In fact, rain for a runner is not necessarily a bad thing, as Bubendorfer points out. "I actually prefer rain to blistering heat on the day of the marathon," he says. "The ideal marathon conditions would be cloudy, but if I had the choice between rain and blistering heat, I'd choose the rain, just for running." He pauses, perhaps reminded of how such calls for rain would be viewed by a population already knee-deep in it, among them his Irish wife, Niamh. "My wife would probably strangle me if she heard me say that."

She would no doubt make even shorter shrift of Patrick Dunne, marketing manager of screenclick.com, an online DVD rental company. "We like bad weather," says Dunne. "Bad weather is great!" This may be down to the fact that the wet weather encourages indoor activities, including nights cuddled under a duvet in front of a DVD - even better when the entire experience can be provided without necessitating a wet run to the rental store to begin with. "You don't have to leave the house," explains Dunne of the screenclick.com system. "[The DVD] gets delivered to your door."

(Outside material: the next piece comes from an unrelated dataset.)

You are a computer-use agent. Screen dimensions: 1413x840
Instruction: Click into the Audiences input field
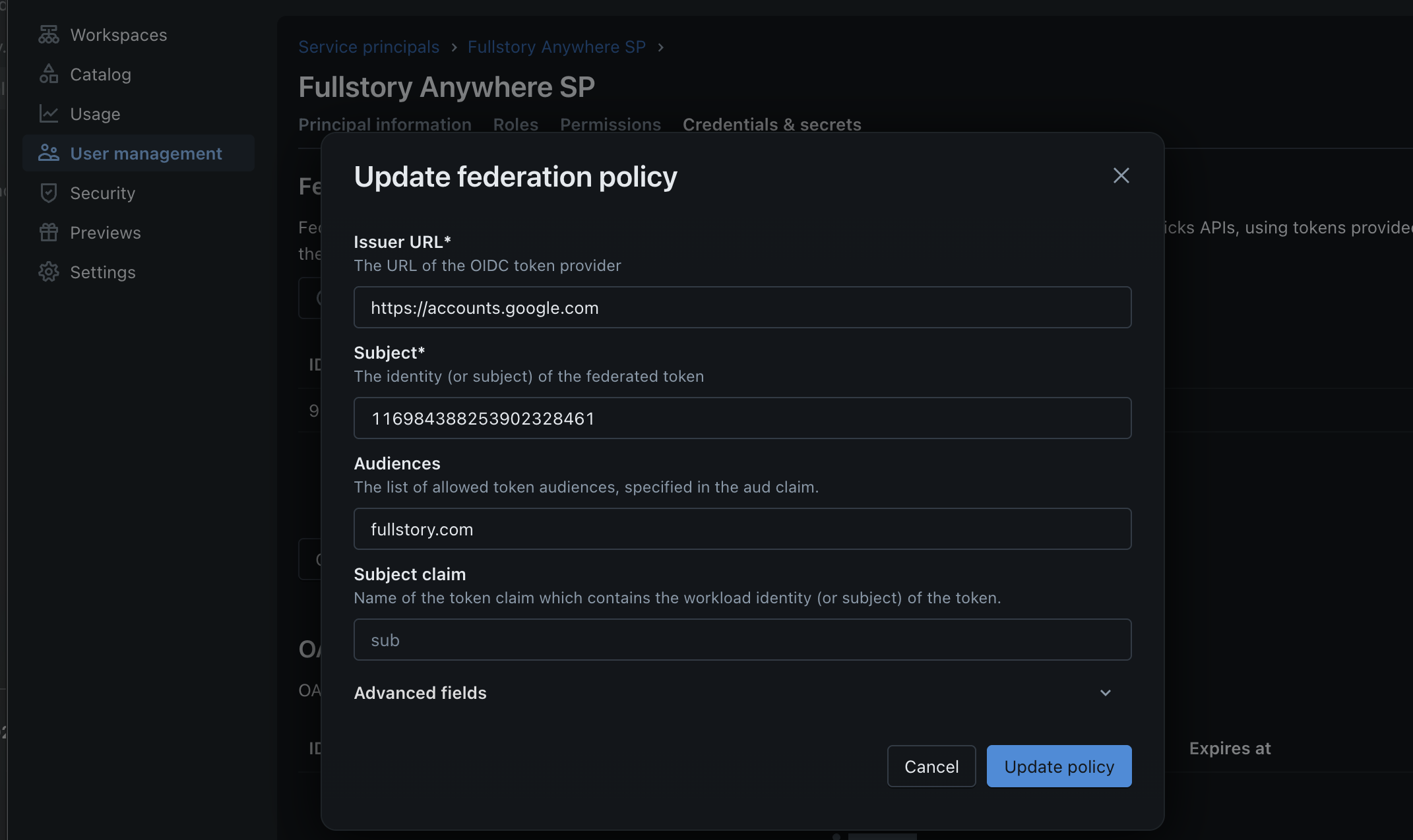(742, 529)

Despite the fact that most of their customers are probably feeling slightly more resentful of a summer spent indoors, Dunne is adamant that there are benefits to a year-round winter season, at least for those who can reap its financial rewards. "We benefited and are looking forward to more bad weather," he says.

Another man who had a good summer this year, despite assumptions to the contrary, was Gerry Collins, owner of the Great Outdoors sports clothing and equipment shop in Dublin. "We obviously didn't do too well in some areas," he admits, citing surfing clothes and T-shirts as the obvious casualties of a wet Irish summer.

"On the plus side, the person who might have bought a pair of flip-flops and a T-shirt now bought a rain jacket instead, which is about three times the value."

It also helps when you carry an item specifically designed to protect against the one element we had a surplus of this summer - water. "We sold loads of kids' wetsuits this year," says Collins. "Even if the weather is pretty poor, if you stick the kids in a wetsuit, they'll still have hours of fun in and out of the water."

While it might seem that camping would not be a top priority given the inclement conditions, Great Outdoors has been cashing in on diehard festival goers. "I can assure you that a lot of people coming in to buy tents are a lot more discerning because of the weather than they would normally be," says Collins. "Normally, it's the biggest tents for the cheapest price, so you pack all your friends in for fun, but being rained on and getting wet is not fun, so people have learned."

Others may argue that the Irish will never learn, as Michelle Power readily admits. Having spent a washed-out weekend at last year's Oxegen festival knee-deep in muck, she's off to the Electric Picnic today in the hope that this year will somehow be different.

"You go back year after year," she says gamely, personifying the indefatigable optimism of a people in constant search of a silver lining. "You're always optimistic that next year, or next month, will be better."